# ACTIVITY
Reproduce each of the following records verbatim, keeping every line in its original order.

# GIVEN DATA
+++

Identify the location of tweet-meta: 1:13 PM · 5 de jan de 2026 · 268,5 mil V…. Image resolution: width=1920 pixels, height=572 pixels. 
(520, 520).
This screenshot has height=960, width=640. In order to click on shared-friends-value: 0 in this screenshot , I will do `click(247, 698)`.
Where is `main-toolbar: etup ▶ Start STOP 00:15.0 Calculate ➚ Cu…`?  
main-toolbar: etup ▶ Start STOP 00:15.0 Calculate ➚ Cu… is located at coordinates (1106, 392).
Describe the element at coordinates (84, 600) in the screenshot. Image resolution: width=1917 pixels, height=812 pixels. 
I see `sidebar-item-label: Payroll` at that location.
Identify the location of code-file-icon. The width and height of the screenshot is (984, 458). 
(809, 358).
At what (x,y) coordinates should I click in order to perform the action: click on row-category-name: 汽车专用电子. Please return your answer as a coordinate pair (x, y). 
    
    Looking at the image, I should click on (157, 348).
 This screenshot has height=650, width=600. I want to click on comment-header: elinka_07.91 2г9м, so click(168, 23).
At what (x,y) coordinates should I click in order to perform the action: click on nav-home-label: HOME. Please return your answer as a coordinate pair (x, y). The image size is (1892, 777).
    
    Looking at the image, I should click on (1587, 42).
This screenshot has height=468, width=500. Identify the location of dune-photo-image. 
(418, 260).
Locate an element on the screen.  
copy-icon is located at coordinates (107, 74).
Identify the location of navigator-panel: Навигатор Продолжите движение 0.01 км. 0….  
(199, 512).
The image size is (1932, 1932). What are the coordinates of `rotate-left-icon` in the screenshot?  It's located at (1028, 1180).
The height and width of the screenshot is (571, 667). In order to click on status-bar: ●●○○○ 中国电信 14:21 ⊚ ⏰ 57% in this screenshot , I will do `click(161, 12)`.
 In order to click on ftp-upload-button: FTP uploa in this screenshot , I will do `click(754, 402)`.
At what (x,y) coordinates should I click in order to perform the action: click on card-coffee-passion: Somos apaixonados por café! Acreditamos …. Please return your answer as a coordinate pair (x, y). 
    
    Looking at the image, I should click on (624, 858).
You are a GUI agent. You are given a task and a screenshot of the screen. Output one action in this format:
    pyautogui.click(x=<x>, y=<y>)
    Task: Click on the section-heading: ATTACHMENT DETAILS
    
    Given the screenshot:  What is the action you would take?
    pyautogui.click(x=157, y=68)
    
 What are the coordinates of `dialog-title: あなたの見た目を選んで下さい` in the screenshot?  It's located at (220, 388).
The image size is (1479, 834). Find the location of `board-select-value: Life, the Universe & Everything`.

+++

# EXERCISE RESULT
Identify the location of tweet-meta: 1:13 PM · 5 de jan de 2026 · 268,5 mil V…. Image resolution: width=1920 pixels, height=572 pixels. 
(520, 520).
This screenshot has height=960, width=640. In order to click on shared-friends-value: 0 in this screenshot , I will do `click(247, 698)`.
Where is `main-toolbar: etup ▶ Start STOP 00:15.0 Calculate ➚ Cu…`?  
main-toolbar: etup ▶ Start STOP 00:15.0 Calculate ➚ Cu… is located at coordinates (1106, 392).
Describe the element at coordinates (84, 600) in the screenshot. Image resolution: width=1917 pixels, height=812 pixels. 
I see `sidebar-item-label: Payroll` at that location.
Identify the location of code-file-icon. The width and height of the screenshot is (984, 458). 
(809, 358).
At what (x,y) coordinates should I click in order to perform the action: click on row-category-name: 汽车专用电子. Please return your answer as a coordinate pair (x, y). 
    
    Looking at the image, I should click on (157, 348).
 This screenshot has height=650, width=600. I want to click on comment-header: elinka_07.91 2г9м, so click(168, 23).
At what (x,y) coordinates should I click in order to perform the action: click on nav-home-label: HOME. Please return your answer as a coordinate pair (x, y). The image size is (1892, 777).
    
    Looking at the image, I should click on (1587, 42).
This screenshot has height=468, width=500. Identify the location of dune-photo-image. 
(418, 260).
Locate an element on the screen.  
copy-icon is located at coordinates (107, 74).
Identify the location of navigator-panel: Навигатор Продолжите движение 0.01 км. 0….  
(199, 512).
The image size is (1932, 1932). What are the coordinates of `rotate-left-icon` in the screenshot?  It's located at (1028, 1180).
The height and width of the screenshot is (571, 667). In order to click on status-bar: ●●○○○ 中国电信 14:21 ⊚ ⏰ 57% in this screenshot , I will do `click(161, 12)`.
 In order to click on ftp-upload-button: FTP uploa in this screenshot , I will do `click(754, 402)`.
At what (x,y) coordinates should I click in order to perform the action: click on card-coffee-passion: Somos apaixonados por café! Acreditamos …. Please return your answer as a coordinate pair (x, y). 
    
    Looking at the image, I should click on (624, 858).
You are a GUI agent. You are given a task and a screenshot of the screen. Output one action in this format:
    pyautogui.click(x=<x>, y=<y>)
    Task: Click on the section-heading: ATTACHMENT DETAILS
    
    Given the screenshot:  What is the action you would take?
    pyautogui.click(x=157, y=68)
    
 What are the coordinates of `dialog-title: あなたの見た目を選んで下さい` in the screenshot?  It's located at (220, 388).
The image size is (1479, 834). Find the location of `board-select-value: Life, the Universe & Everything`.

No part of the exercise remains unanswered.